Not far away, most of the men and youths who had survived the charge and its resultant slaughter had formed a livin
g shield about their smith. Towering above even the tallest of the other Cimmerians, Corin cried out his martial encouragements, as metal belled against metal and masked the screams of the dying. The Vanir fell back; when their horses, wild-eyed, wheeled and danced before the rude weapons of the defenders.
As caution stayed the raiders, from the swelling ground, the mailed figure raised one gloved hand in a gesture of command. Dawn fire flashed from his iron helmet, which, concealing his features, lent him an aura of terrible power.
“They’ll bring up their archers,” whispered Conan’s mother. “They’ll cut our menfolk down as they stand beyond the range of our Cimmerian steel.”
“Crom help us!” murmured the boy.
Conan’s mother gave him an icy glance. “Crom does not heed the prayers of men. He scarcely hears them. Crom is a god of frosts and stars and storms, not of humankind.”

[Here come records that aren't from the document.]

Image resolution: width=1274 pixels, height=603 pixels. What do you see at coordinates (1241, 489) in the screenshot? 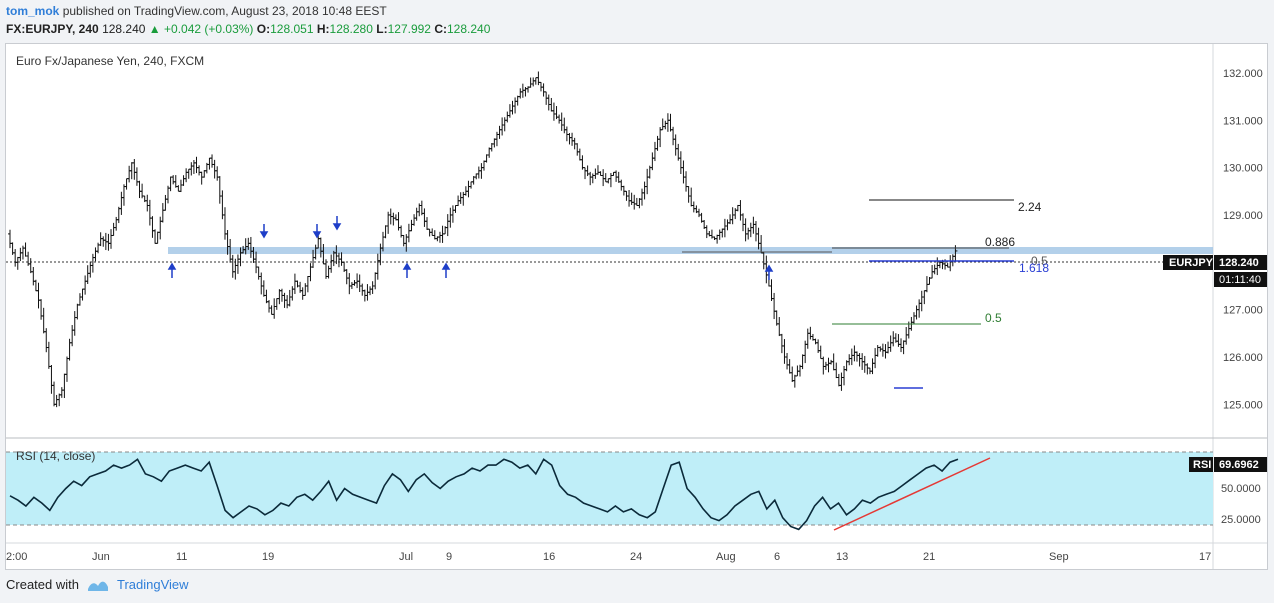
I see `rsi-tick-50: 50.0000` at bounding box center [1241, 489].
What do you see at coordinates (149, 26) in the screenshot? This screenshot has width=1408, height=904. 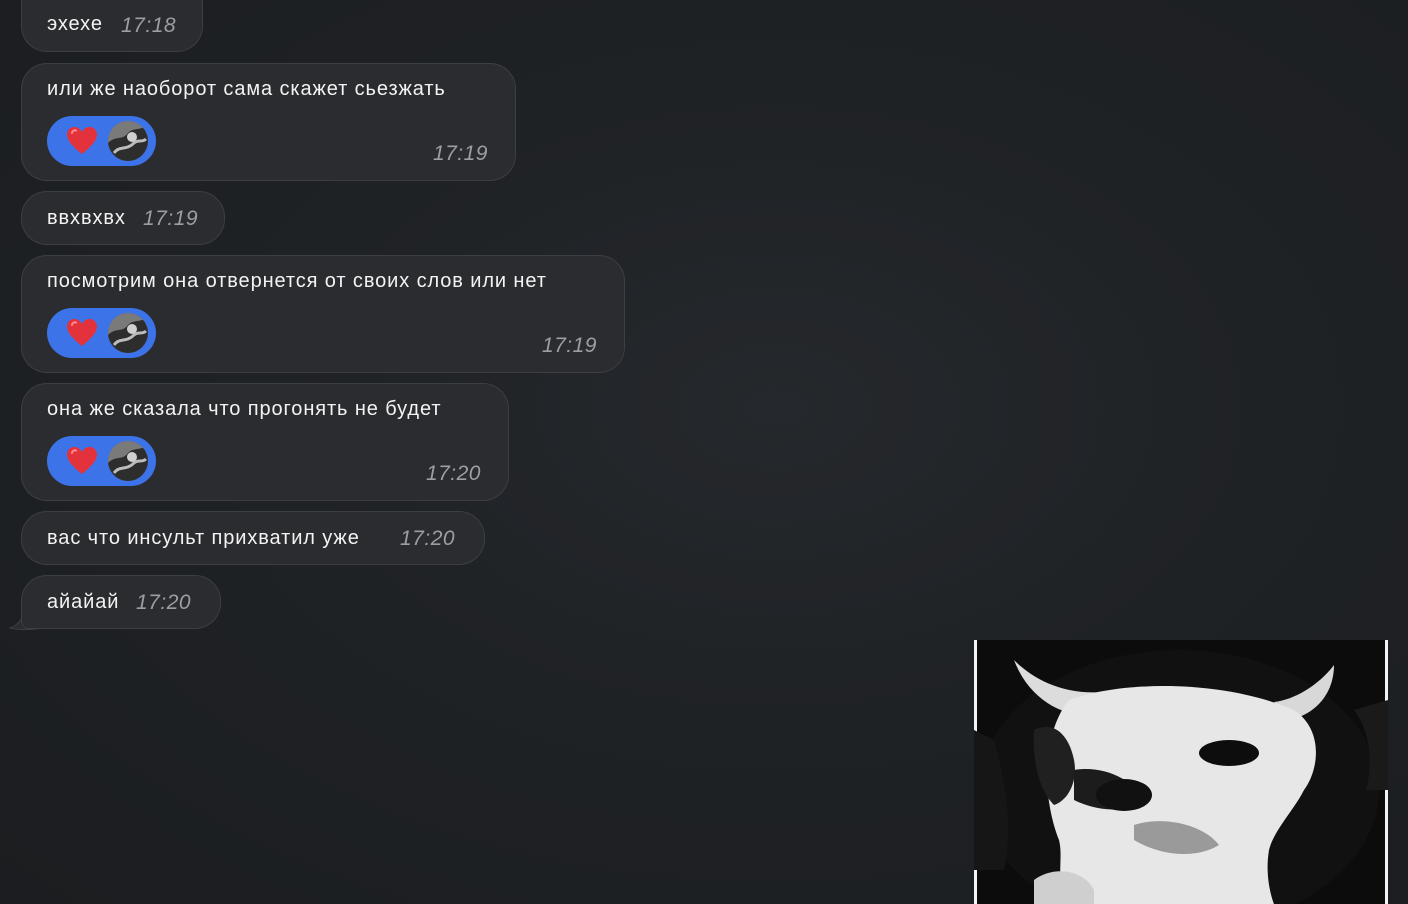 I see `message-time: 17:18` at bounding box center [149, 26].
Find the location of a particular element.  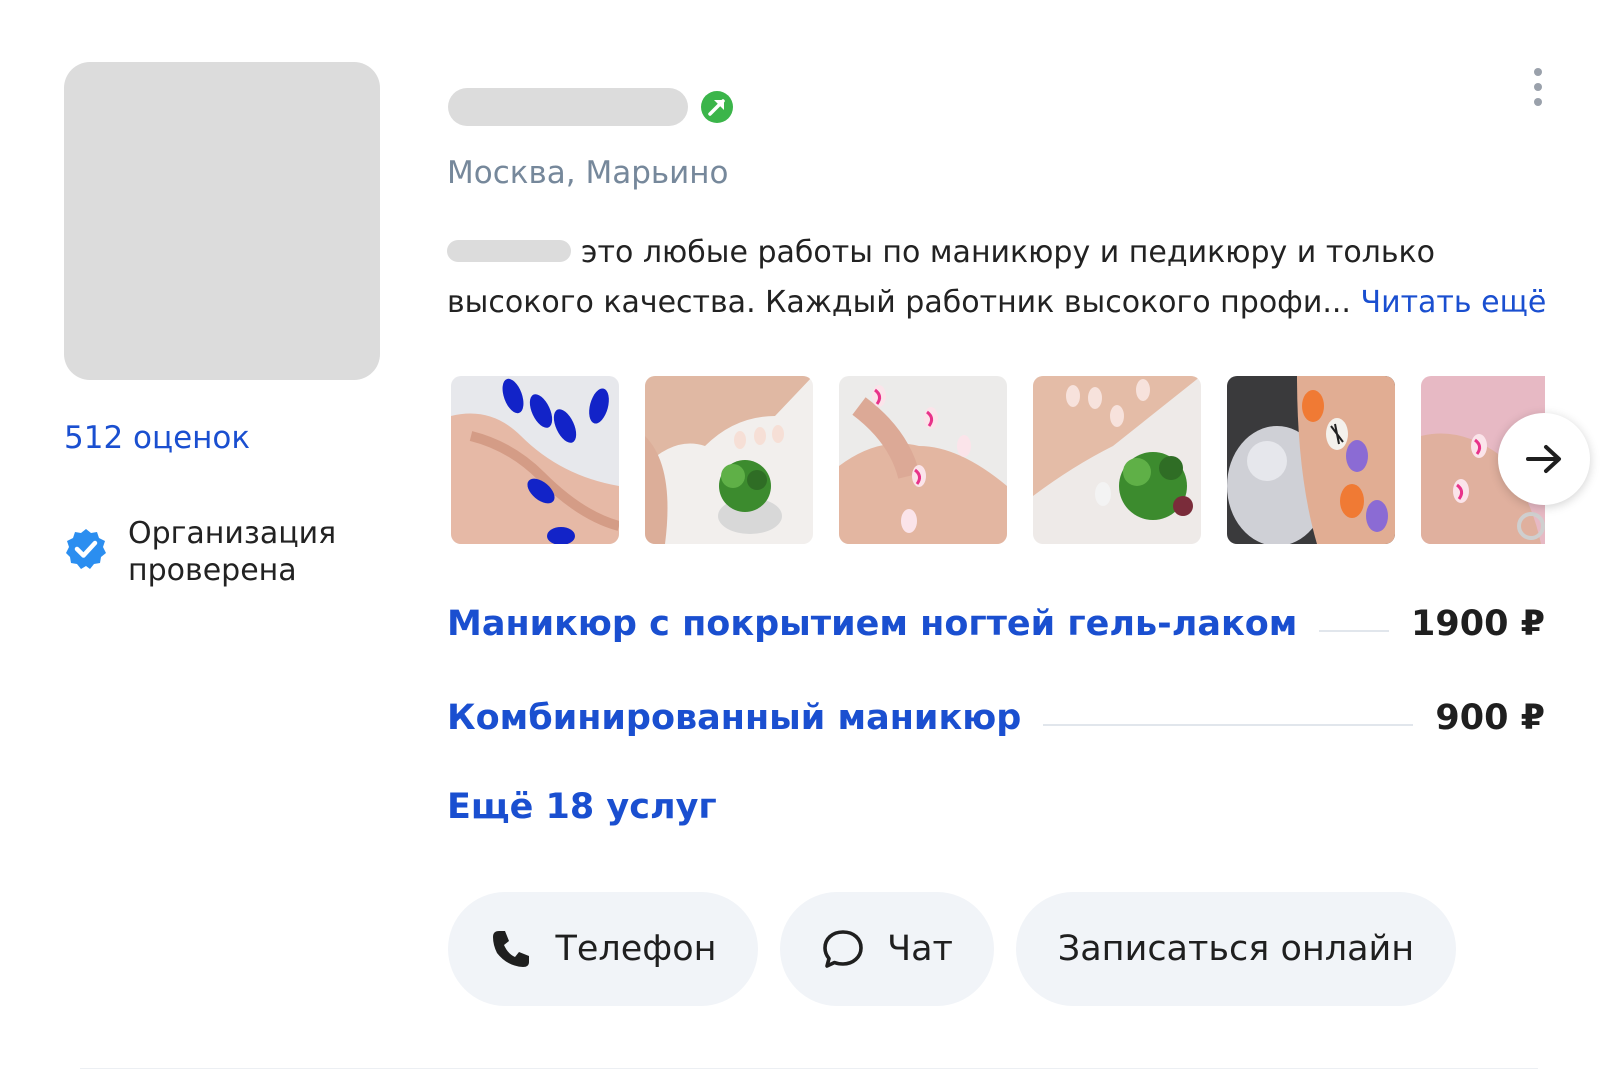

ratings-count-link: 512 оценок is located at coordinates (157, 438).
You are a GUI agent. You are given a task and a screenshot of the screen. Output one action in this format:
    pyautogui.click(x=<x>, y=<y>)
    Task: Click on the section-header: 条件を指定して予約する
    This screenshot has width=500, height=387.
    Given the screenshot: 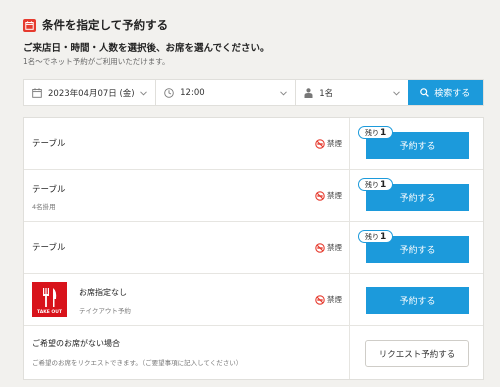 What is the action you would take?
    pyautogui.click(x=96, y=25)
    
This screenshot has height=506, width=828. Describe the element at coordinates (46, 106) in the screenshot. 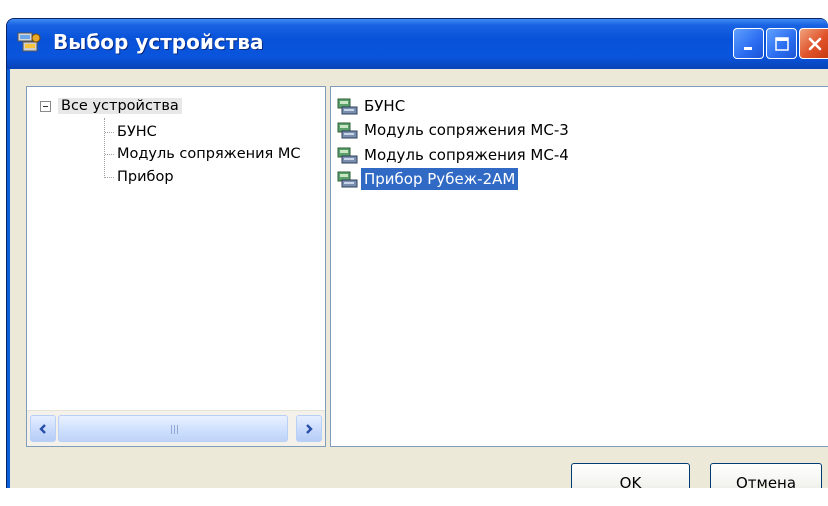

I see `collapse-toggle-icon` at that location.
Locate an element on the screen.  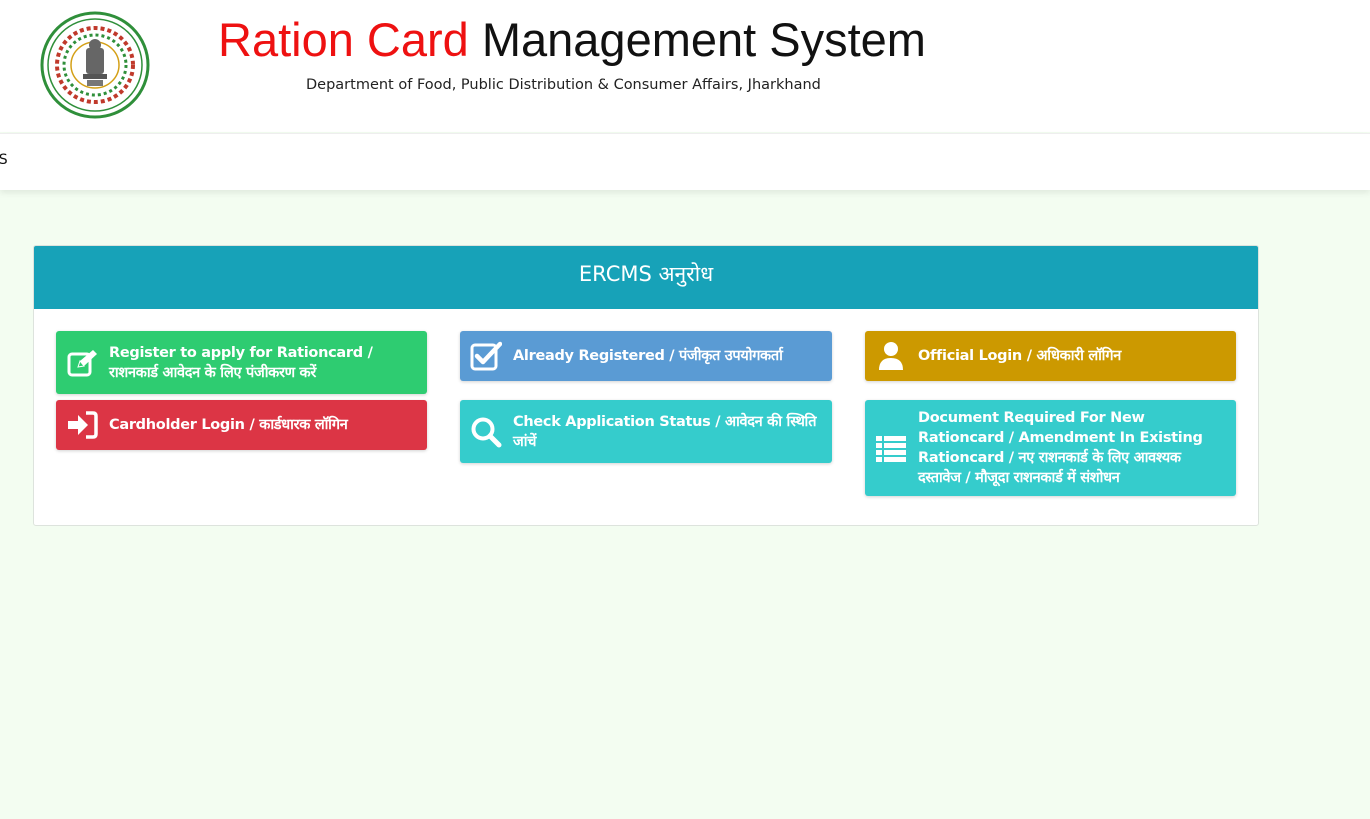
panel-heading: ERCMS अनुरोध is located at coordinates (646, 278).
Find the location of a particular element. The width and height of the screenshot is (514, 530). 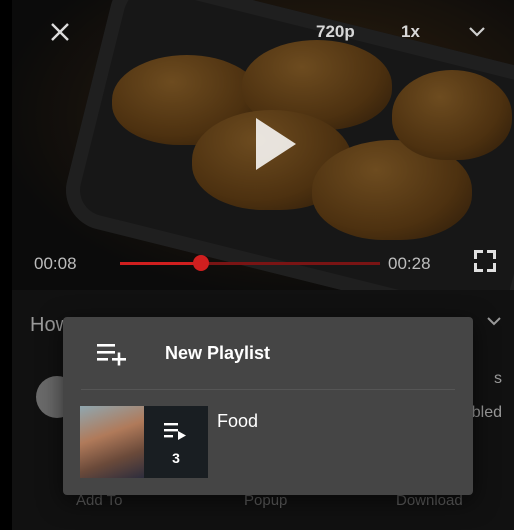

seek-bar-thumb is located at coordinates (200, 263).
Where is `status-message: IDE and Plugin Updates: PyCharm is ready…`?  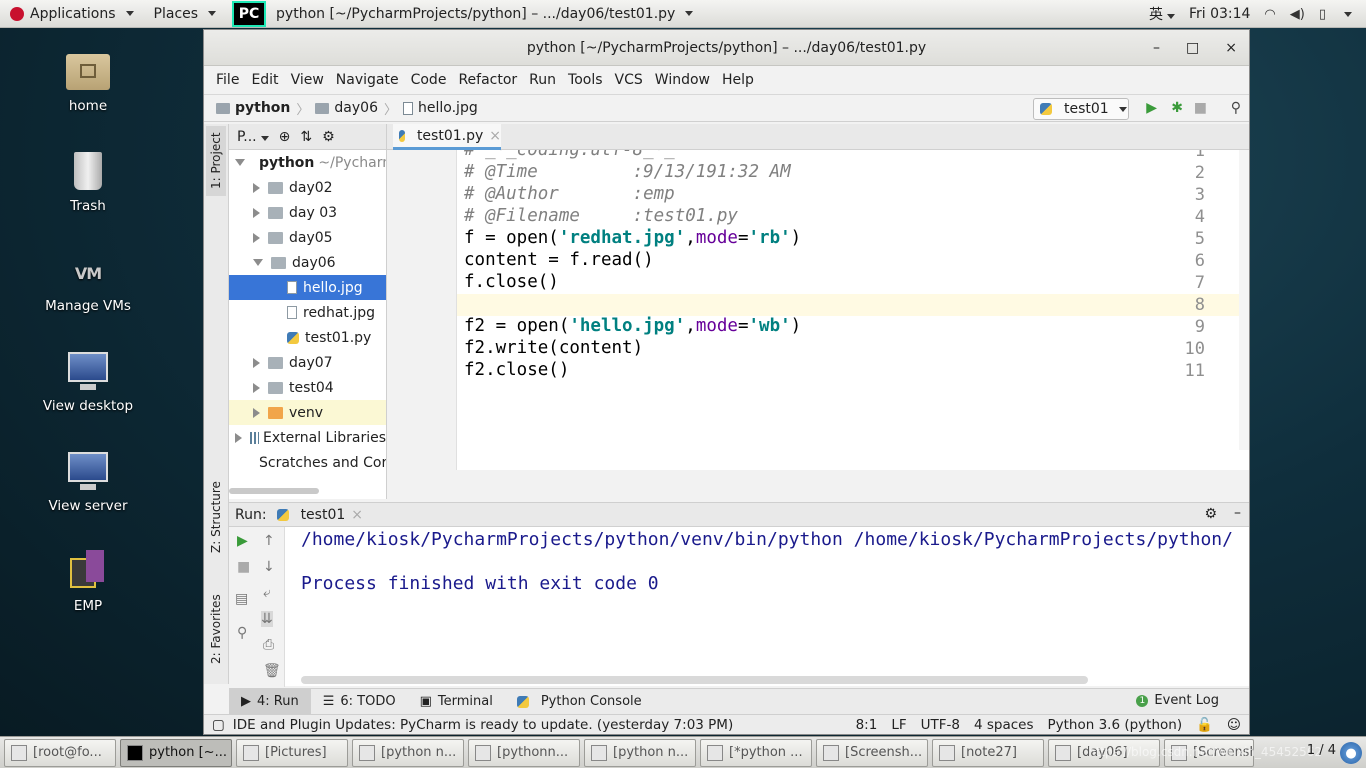
status-message: IDE and Plugin Updates: PyCharm is ready… is located at coordinates (483, 725).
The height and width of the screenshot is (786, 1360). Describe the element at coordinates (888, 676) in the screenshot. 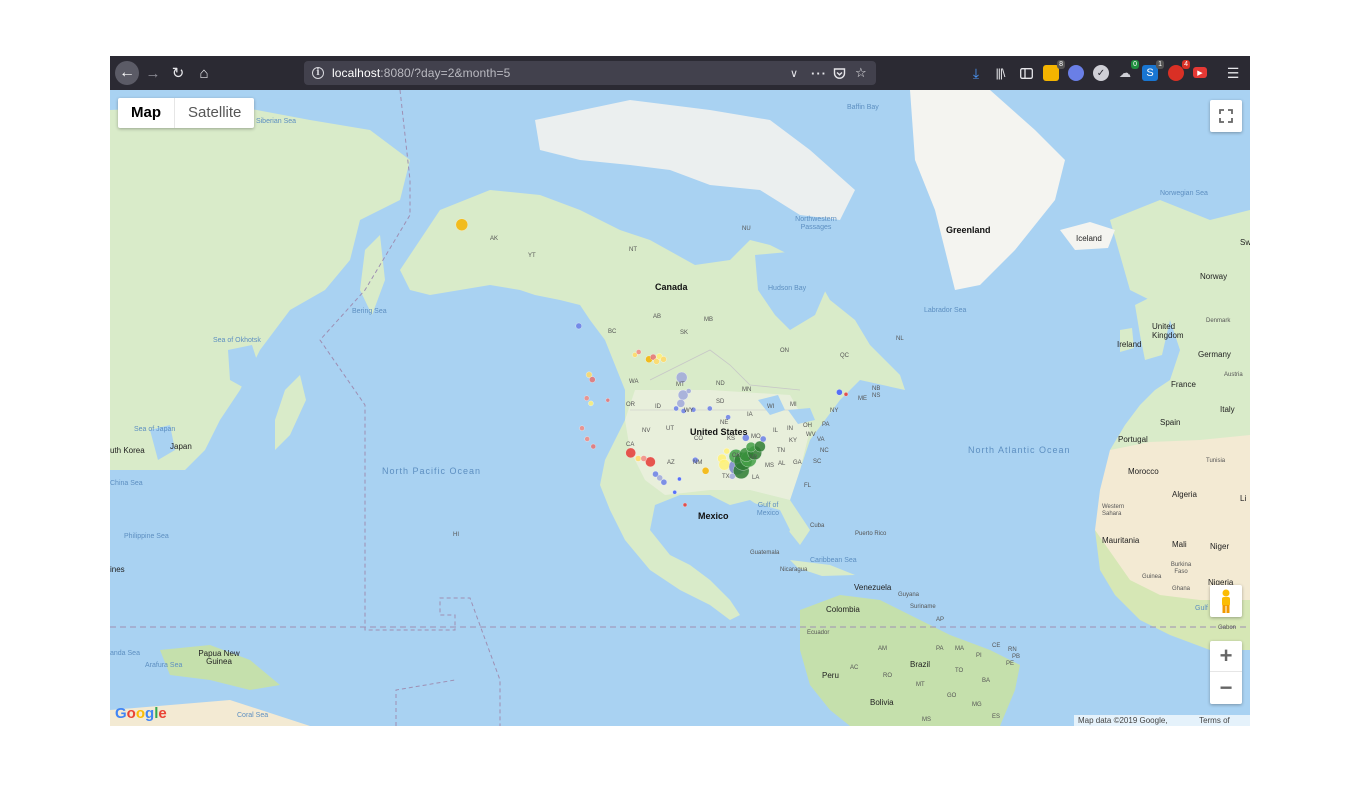

I see `region-ro: RO` at that location.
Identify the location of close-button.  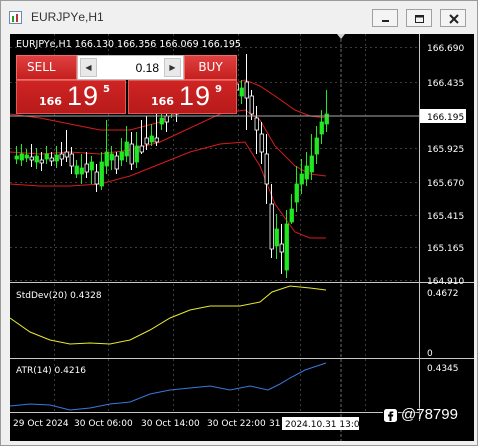
(453, 18).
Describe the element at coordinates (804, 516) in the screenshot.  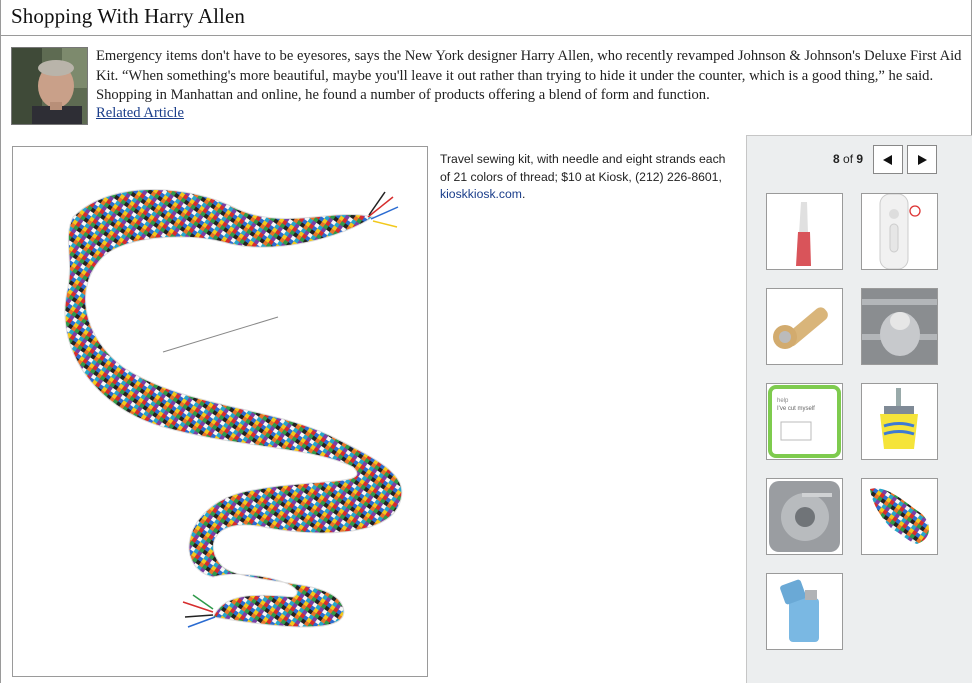
I see `thumb-7-grater-icon` at that location.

Soon were the words of Maeve, the blacksmith’s wife, proven true. A hail of arrows whistled through the dawn, to thud against the wooden huts, to glance from shields, and to sink, feather-deep, into naked flesh. Again and again the deathly rain of Vanir arrows swept the cluster of defenders, until the shield-wall sagged and crumbled.
At last the gigantic figure upon the hillock spoke, his deep, unearthly voice tolling like an iron bell. “Loose the hounds!”
Snarling and snapping, the red-tongued dogs panted down the slope, their flying forms silhouetted against the vermilion dawn. One Cimmerian fell, gurgling, with a hound at his throat. Another speared one beast in mid-leap. A third yelled hoarsely as wolf-sharp fangs closed on the muscles of his upper arm. And the wall of shields came apart, as men turned to strike with notched and blunted swords at the vicious animals.
“Archers!” boomed the dark giant. “Let fly another round!”
A hissing hail of death fell on the surviving few. Bodies writhed in the trampled snow, as their fellow villagers staggered back, their hide shields pierced by the flying shafts. For a moment Conan saw his father standing alone, his shield bristling with arrows. Then a shaft caught the blacksmith in the leg, piercing the muscle of his upper thigh. The injured limb gave way beneath him. With a choked curse, he fell and lay on his back in the frozen slush. One hand crawled across the ice, inching toward the hilt of the great steel sword. An arrow pinned his hand to the ground. Then the dogs were at him.